----- Data excerpts -----

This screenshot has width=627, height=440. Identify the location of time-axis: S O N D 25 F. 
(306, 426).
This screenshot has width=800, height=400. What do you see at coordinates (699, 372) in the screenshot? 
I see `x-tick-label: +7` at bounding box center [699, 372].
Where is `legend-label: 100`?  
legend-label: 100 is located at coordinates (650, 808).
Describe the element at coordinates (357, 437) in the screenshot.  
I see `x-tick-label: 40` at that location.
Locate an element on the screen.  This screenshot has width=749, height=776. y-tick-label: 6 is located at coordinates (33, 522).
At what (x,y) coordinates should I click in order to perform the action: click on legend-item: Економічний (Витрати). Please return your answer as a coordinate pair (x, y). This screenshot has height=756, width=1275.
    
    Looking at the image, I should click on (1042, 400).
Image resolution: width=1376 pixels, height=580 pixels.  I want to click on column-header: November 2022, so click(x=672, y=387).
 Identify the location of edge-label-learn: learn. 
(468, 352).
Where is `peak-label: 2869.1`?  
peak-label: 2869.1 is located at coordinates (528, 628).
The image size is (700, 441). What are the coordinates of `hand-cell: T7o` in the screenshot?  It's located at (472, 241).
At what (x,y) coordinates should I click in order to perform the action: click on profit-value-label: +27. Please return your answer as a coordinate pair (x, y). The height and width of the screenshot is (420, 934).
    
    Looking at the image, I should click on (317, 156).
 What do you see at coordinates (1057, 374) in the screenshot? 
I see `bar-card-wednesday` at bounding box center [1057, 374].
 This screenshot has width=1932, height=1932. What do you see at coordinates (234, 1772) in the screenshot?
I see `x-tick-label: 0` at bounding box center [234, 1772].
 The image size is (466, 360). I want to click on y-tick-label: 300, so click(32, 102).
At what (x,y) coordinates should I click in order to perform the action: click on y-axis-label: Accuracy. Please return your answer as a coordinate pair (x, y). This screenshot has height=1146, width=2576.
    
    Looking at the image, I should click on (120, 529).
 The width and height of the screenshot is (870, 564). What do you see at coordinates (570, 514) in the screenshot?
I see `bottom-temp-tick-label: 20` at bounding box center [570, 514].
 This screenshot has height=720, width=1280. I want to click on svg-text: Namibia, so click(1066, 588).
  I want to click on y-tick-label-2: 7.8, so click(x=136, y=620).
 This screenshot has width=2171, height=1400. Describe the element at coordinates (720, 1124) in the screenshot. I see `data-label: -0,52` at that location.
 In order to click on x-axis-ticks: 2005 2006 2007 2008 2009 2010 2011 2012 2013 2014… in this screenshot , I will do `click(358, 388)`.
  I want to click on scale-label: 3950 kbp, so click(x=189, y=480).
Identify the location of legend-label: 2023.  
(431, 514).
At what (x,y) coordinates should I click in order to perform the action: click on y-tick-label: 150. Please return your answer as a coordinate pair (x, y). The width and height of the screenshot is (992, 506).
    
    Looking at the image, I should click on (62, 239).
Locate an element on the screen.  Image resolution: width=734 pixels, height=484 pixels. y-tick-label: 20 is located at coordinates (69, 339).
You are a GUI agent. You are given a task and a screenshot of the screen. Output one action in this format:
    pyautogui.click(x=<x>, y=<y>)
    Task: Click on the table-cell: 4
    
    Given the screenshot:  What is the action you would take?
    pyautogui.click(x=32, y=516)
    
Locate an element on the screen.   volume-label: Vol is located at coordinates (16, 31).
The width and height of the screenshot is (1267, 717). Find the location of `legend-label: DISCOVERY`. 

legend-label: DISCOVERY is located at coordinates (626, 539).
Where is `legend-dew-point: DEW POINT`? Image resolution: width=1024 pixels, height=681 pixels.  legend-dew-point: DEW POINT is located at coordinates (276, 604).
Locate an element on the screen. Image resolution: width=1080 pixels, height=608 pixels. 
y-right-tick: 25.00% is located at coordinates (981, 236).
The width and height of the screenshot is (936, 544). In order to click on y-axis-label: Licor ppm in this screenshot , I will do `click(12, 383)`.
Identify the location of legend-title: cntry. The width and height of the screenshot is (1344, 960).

-----

Directions for this task:
Print all of the records above again, line for line, without changing a single character.

Answer space:
This screenshot has width=627, height=440. Identify the location of time-axis: S O N D 25 F. 
(306, 426).
This screenshot has width=800, height=400. What do you see at coordinates (699, 372) in the screenshot? 
I see `x-tick-label: +7` at bounding box center [699, 372].
Where is `legend-label: 100`?  
legend-label: 100 is located at coordinates (650, 808).
Describe the element at coordinates (357, 437) in the screenshot.  
I see `x-tick-label: 40` at that location.
Locate an element on the screen.  This screenshot has width=749, height=776. y-tick-label: 6 is located at coordinates (33, 522).
At what (x,y) coordinates should I click in order to perform the action: click on legend-item: Економічний (Витрати). Please return your answer as a coordinate pair (x, y). This screenshot has height=756, width=1275.
    
    Looking at the image, I should click on (1042, 400).
Image resolution: width=1376 pixels, height=580 pixels.  I want to click on column-header: November 2022, so click(x=672, y=387).
 Identify the location of edge-label-learn: learn. 
(468, 352).
Where is `peak-label: 2869.1`?  
peak-label: 2869.1 is located at coordinates (528, 628).
The image size is (700, 441). What are the coordinates of `hand-cell: T7o` in the screenshot?  It's located at (472, 241).
At what (x,y) coordinates should I click in order to perform the action: click on profit-value-label: +27. Please return your answer as a coordinate pair (x, y). The height and width of the screenshot is (420, 934).
    
    Looking at the image, I should click on (317, 156).
 What do you see at coordinates (1057, 374) in the screenshot? 
I see `bar-card-wednesday` at bounding box center [1057, 374].
 This screenshot has width=1932, height=1932. What do you see at coordinates (234, 1772) in the screenshot?
I see `x-tick-label: 0` at bounding box center [234, 1772].
 The image size is (466, 360). I want to click on y-tick-label: 300, so click(32, 102).
At what (x,y) coordinates should I click in order to perform the action: click on y-axis-label: Accuracy. Please return your answer as a coordinate pair (x, y). This screenshot has height=1146, width=2576.
    
    Looking at the image, I should click on (120, 529).
 The width and height of the screenshot is (870, 564). What do you see at coordinates (570, 514) in the screenshot?
I see `bottom-temp-tick-label: 20` at bounding box center [570, 514].
 This screenshot has height=720, width=1280. I want to click on svg-text: Namibia, so click(1066, 588).
  I want to click on y-tick-label-2: 7.8, so click(x=136, y=620).
 This screenshot has width=2171, height=1400. Describe the element at coordinates (720, 1124) in the screenshot. I see `data-label: -0,52` at that location.
 In order to click on x-axis-ticks: 2005 2006 2007 2008 2009 2010 2011 2012 2013 2014… in this screenshot , I will do `click(358, 388)`.
  I want to click on scale-label: 3950 kbp, so click(x=189, y=480).
Identify the location of legend-label: 2023.  
(431, 514).
At what (x,y) coordinates should I click in order to perform the action: click on y-tick-label: 150. Please return your answer as a coordinate pair (x, y). The width and height of the screenshot is (992, 506).
    
    Looking at the image, I should click on (62, 239).
Locate an element on the screen.  Image resolution: width=734 pixels, height=484 pixels. y-tick-label: 20 is located at coordinates (69, 339).
You are a GUI agent. You are given a task and a screenshot of the screen. Output one action in this format:
    pyautogui.click(x=<x>, y=<y>)
    Task: Click on the table-cell: 4
    
    Given the screenshot:  What is the action you would take?
    pyautogui.click(x=32, y=516)
    
Locate an element on the screen.   volume-label: Vol is located at coordinates (16, 31).
The width and height of the screenshot is (1267, 717). Find the location of `legend-label: DISCOVERY`. 

legend-label: DISCOVERY is located at coordinates (626, 539).
Where is `legend-dew-point: DEW POINT`? Image resolution: width=1024 pixels, height=681 pixels.  legend-dew-point: DEW POINT is located at coordinates (276, 604).
Locate an element on the screen. Image resolution: width=1080 pixels, height=608 pixels. 
y-right-tick: 25.00% is located at coordinates (981, 236).
The width and height of the screenshot is (936, 544). In order to click on y-axis-label: Licor ppm in this screenshot , I will do `click(12, 383)`.
Identify the location of legend-title: cntry. The width and height of the screenshot is (1344, 960).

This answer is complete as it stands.